- Tasks
**A.** In the solar panel discussion, why has 2 axis tracking practically vanished from the market? Answer in one to three sentences.
**B.** Carry the solar panel discussion forward from its final sentence.

Multiplying by 2 is hard. Let's go shopping!


Wondering if anyone could help shore up my understanding or point out a resource to get me a better handle on this.

Using the solar maps from here[0], you can find the kWh/day/m2 for the US. If I am in a say 5.7 kWh/day/m2 region and I have 1 m2 of a 20% solar efficiency panel, does that mean I would get 1.14 kWh usable out the other end? Or is it 20% * X% horribly lossy conversion factor?

If I want to math out 11kWh/day in the 5.7 region, back calculating would put me at requiring 9.6 m2 of panels (11 / (5.7 * 0.2). Again, if there is a horrible lossy conversion factor, that would just go into my denominator, correct?

Or am I missing something entirely? I tried to use this calculator[1], but I could not recapitulate the numbers they were generating.

[0] https://www.nrel.gov/gis/solar-resource-maps.html

[1] https://pvwatts.nrel.gov/


You'd be able to generate 1.14 kWh at the panel level if you kept the panel pointed directly at the sun throughout the day [1]. This is called "2 axis tracking" and it was sometimes used for solar farms when solar panels were much more expensive. Now that panels are much cheaper, 2 axis tracking has practically vanished from the market. The added expense and mechanical complexity isn't worth it. Single axis tracking, where the panels just rotate to track the sun from east to west, is still popular in large solar farms. It captures more sun than leaving the panels stationary but has less complexity than 2 axis tracking.

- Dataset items
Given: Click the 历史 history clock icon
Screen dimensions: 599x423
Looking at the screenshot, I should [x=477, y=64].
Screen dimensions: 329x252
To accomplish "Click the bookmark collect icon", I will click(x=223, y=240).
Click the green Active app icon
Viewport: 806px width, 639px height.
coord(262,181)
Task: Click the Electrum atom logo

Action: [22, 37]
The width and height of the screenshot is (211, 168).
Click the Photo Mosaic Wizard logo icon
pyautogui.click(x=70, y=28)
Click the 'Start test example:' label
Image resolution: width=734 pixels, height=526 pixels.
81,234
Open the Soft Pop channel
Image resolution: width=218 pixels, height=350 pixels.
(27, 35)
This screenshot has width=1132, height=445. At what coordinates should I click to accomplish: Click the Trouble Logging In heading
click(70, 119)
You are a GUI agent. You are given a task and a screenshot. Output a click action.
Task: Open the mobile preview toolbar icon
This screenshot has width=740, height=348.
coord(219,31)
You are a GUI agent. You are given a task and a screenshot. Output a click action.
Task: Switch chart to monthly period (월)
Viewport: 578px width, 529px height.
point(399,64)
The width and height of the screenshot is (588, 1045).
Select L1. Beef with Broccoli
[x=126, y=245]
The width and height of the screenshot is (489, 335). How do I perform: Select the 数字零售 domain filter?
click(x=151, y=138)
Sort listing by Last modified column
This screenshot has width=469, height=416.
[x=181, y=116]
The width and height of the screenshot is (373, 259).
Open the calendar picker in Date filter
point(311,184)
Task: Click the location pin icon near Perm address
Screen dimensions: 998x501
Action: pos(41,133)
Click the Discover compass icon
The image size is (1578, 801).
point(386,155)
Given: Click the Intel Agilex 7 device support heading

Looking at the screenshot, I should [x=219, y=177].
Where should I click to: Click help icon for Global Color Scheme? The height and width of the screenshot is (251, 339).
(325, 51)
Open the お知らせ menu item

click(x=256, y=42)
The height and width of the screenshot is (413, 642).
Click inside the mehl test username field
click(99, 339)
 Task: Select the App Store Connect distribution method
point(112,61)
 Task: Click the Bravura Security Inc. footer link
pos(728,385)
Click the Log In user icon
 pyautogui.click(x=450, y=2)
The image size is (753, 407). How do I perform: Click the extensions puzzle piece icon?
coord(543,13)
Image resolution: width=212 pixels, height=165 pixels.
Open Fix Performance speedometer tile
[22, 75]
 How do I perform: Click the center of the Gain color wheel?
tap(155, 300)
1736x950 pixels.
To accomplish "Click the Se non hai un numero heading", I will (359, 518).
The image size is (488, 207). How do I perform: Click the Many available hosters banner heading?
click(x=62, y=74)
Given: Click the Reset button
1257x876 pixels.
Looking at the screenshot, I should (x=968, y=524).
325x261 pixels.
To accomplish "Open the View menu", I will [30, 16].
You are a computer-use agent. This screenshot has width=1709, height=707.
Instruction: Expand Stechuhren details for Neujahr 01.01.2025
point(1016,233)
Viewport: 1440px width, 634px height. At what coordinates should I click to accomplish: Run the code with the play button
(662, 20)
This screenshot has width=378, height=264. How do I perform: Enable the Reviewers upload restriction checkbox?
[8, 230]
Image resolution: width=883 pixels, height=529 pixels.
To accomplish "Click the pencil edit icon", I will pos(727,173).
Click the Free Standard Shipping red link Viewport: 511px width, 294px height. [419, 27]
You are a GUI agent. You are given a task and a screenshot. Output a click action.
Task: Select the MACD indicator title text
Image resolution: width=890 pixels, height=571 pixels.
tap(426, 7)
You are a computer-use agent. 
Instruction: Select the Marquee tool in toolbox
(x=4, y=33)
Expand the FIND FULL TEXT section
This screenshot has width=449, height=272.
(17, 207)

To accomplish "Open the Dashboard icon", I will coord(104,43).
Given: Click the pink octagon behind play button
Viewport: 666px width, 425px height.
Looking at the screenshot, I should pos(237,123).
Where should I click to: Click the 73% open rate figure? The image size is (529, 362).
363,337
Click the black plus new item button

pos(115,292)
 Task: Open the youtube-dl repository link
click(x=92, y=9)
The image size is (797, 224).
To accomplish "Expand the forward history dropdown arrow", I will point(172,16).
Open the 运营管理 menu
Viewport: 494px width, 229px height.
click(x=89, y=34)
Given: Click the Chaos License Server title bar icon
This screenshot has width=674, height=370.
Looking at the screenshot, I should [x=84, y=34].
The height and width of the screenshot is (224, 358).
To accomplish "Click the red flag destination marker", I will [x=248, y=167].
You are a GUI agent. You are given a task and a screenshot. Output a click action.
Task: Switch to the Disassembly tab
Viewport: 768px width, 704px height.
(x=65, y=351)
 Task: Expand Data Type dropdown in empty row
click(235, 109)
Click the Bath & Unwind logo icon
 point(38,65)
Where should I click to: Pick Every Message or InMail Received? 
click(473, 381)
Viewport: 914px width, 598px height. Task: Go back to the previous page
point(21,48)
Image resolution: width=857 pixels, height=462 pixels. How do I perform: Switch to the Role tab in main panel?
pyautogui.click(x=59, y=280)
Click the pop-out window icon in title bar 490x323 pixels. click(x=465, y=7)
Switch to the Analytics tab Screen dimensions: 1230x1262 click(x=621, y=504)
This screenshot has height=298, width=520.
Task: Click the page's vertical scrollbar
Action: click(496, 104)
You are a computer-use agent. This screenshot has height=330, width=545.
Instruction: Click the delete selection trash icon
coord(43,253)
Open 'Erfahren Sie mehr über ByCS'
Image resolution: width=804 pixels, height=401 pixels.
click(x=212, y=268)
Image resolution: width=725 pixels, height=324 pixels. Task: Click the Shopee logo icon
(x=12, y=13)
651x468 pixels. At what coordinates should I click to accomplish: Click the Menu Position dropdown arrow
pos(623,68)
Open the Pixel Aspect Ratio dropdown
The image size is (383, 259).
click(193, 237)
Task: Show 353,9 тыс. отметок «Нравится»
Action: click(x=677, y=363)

- Response list
**A.** Solar panels are now much cheaper than they once were, so the added expense and mechanical complexity of 2 axis tracking is no longer worth it.

**B.**
For a rooftop solar panel, you're not going to have any sort of sun tracking. The lack of tracking will reduce your output at the panel level. You will also lose more output if dust, debris, and bird droppings don't get cleaned away regularly.

You also lose some energy when the direct current electricity from your panels gets converted to alternating current in the inverter. How much loss depends on the inverter and how heavily loaded it is.

The NREL tool you linked says it's designed for "homeowners, small building owners, installers and manufacturers", which implies that it's for rooftop systems. It includes estimates for those loss factors I mentioned above, which is why I expect that it falls short of the number you calculated.

[1] EDIT: I forgot another significant factor: temperature coefficient of performance. A panel gets its efficiency measured at "standard test conditions" which include a moderate (near room temperature) panel temperature. Panels lose some efficiency as they heat up, which means that they don't perform as well as you might naively expect in the middle of the summer. The loss varies by panel technology. The very best conditions for panel output -- where they actually surpass reported efficiency -- is "bright sun but cold air," like noon on a freezing cold day with clear skies.


So, the bottom line is that the simple kWh/day/m2 * panel efficiency * m2 of panels should be within the theoretical ballpark of generation, but the real world is a harsh mistress and will undercut you.

On that calculator resource, they provide a monthly and hourly spreadsheet, but even with the more detailed numbers, I was still failing to corroborate their presumably much more sophisticated modelling which accounts for other losses.

Thanks. Just spit balling numbers and trying to see what things look like.


> which include a moderate (near room temperature) panel temperature. Panels lose some efficiency as they heat up, which means that they don't perform as well as you might naively expect in the middle of the summer.

This is why vertical solar panels are becoming a thing, the additional cooling benefits increase output up to or beyond the optimal angle to the sun, and the better cooling also prolongs their life.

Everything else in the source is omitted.